═══ INFORMATION SHOWN

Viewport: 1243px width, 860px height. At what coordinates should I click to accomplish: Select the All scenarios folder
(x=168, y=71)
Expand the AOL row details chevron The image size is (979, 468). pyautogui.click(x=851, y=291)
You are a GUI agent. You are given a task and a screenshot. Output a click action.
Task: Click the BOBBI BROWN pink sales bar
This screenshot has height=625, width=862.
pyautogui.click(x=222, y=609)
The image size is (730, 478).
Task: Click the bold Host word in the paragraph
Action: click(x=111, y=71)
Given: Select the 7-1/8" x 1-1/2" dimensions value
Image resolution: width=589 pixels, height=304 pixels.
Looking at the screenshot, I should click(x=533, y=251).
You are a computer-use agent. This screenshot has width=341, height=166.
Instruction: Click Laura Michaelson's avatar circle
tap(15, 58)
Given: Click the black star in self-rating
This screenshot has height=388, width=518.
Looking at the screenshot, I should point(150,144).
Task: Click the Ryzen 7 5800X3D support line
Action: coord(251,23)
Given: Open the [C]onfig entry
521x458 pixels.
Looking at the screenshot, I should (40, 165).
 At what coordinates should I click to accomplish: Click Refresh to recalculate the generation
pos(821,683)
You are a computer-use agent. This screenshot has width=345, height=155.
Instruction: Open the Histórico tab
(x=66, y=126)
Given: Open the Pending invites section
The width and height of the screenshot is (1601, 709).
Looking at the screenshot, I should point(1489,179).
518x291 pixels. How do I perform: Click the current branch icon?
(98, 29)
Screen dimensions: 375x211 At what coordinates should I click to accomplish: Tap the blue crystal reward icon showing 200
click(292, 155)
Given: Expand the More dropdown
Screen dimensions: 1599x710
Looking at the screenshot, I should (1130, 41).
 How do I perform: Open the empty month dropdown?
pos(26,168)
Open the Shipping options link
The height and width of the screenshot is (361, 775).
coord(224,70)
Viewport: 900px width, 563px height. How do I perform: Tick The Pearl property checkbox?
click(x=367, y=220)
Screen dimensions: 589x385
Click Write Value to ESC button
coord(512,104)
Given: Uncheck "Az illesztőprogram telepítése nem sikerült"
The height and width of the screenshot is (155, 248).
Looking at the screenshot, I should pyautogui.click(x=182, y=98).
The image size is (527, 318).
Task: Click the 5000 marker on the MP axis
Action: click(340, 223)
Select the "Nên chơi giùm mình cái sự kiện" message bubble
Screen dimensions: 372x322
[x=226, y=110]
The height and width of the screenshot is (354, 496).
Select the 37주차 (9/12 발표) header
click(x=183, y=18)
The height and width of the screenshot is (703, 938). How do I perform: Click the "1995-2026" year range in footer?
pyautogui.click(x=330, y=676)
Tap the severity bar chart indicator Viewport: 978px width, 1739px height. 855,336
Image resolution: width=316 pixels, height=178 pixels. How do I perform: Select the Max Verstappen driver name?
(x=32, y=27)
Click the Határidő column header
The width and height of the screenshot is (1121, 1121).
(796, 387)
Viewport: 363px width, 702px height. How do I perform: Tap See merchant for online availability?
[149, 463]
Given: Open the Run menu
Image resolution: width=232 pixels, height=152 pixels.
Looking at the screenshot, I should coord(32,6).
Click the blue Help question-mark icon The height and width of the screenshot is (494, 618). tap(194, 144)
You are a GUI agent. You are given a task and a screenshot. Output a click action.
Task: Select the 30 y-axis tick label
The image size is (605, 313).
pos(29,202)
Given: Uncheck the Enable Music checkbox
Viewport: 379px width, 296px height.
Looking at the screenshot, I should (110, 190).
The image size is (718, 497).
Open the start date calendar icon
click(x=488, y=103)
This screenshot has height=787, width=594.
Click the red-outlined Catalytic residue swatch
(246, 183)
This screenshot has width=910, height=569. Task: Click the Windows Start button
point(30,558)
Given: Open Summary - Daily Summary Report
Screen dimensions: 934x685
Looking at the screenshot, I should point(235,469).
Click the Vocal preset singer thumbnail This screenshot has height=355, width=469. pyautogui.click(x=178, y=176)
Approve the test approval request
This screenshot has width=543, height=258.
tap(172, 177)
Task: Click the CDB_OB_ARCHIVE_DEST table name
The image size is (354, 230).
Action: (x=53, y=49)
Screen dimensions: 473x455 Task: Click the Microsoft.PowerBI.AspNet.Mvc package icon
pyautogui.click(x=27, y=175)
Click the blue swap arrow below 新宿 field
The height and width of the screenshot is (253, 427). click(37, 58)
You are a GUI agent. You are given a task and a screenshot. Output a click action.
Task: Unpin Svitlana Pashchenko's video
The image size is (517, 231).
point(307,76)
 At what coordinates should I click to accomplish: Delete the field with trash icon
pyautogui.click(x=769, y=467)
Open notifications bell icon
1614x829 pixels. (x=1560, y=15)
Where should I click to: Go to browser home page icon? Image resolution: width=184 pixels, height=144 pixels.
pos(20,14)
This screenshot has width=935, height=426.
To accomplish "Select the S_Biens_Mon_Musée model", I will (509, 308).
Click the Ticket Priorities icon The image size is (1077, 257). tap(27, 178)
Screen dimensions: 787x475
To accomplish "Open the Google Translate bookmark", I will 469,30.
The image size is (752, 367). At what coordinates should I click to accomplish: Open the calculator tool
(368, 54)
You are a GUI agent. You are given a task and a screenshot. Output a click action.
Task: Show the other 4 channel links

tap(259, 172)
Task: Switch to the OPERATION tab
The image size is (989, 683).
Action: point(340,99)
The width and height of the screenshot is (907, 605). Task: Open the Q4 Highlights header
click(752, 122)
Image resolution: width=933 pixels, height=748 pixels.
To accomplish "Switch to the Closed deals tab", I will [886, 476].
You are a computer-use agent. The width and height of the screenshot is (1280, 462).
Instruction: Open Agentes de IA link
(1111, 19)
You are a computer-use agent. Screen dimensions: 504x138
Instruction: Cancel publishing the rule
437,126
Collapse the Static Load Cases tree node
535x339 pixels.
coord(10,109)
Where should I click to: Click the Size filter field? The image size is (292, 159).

══════

:: REQUIREMENT ::
All that should be written out is the stretch of lines above between the one holding "521x458 pixels." and the one holding "Tap the severity", inclusive, exactly as given.

:: WRITTEN RESPONSE ::
521x458 pixels.
Looking at the screenshot, I should (40, 165).
 At what coordinates should I click to accomplish: Click Refresh to recalculate the generation
pos(821,683)
You are a computer-use agent. This screenshot has width=345, height=155.
Instruction: Open the Histórico tab
(x=66, y=126)
Given: Open the Pending invites section
The width and height of the screenshot is (1601, 709).
Looking at the screenshot, I should point(1489,179).
518x291 pixels. How do I perform: Click the current branch icon?
(98, 29)
Screen dimensions: 375x211 At what coordinates should I click to accomplish: Tap the blue crystal reward icon showing 200
click(292, 155)
Given: Expand the More dropdown
Screen dimensions: 1599x710
Looking at the screenshot, I should (1130, 41).
 How do I perform: Open the empty month dropdown?
pos(26,168)
Open the Shipping options link
The height and width of the screenshot is (361, 775).
coord(224,70)
Viewport: 900px width, 563px height. How do I perform: Tick The Pearl property checkbox?
click(x=367, y=220)
Screen dimensions: 589x385
Click Write Value to ESC button
coord(512,104)
Given: Uncheck "Az illesztőprogram telepítése nem sikerült"
The height and width of the screenshot is (155, 248).
Looking at the screenshot, I should pyautogui.click(x=182, y=98).
The image size is (527, 318).
Task: Click the 5000 marker on the MP axis
Action: click(340, 223)
Select the "Nên chơi giùm mình cái sự kiện" message bubble
Screen dimensions: 372x322
[x=226, y=110]
The height and width of the screenshot is (354, 496).
Select the 37주차 (9/12 발표) header
click(x=183, y=18)
The height and width of the screenshot is (703, 938). How do I perform: Click the "1995-2026" year range in footer?
pyautogui.click(x=330, y=676)
Tap the severity bar chart indicator Viewport: 978px width, 1739px height. 855,336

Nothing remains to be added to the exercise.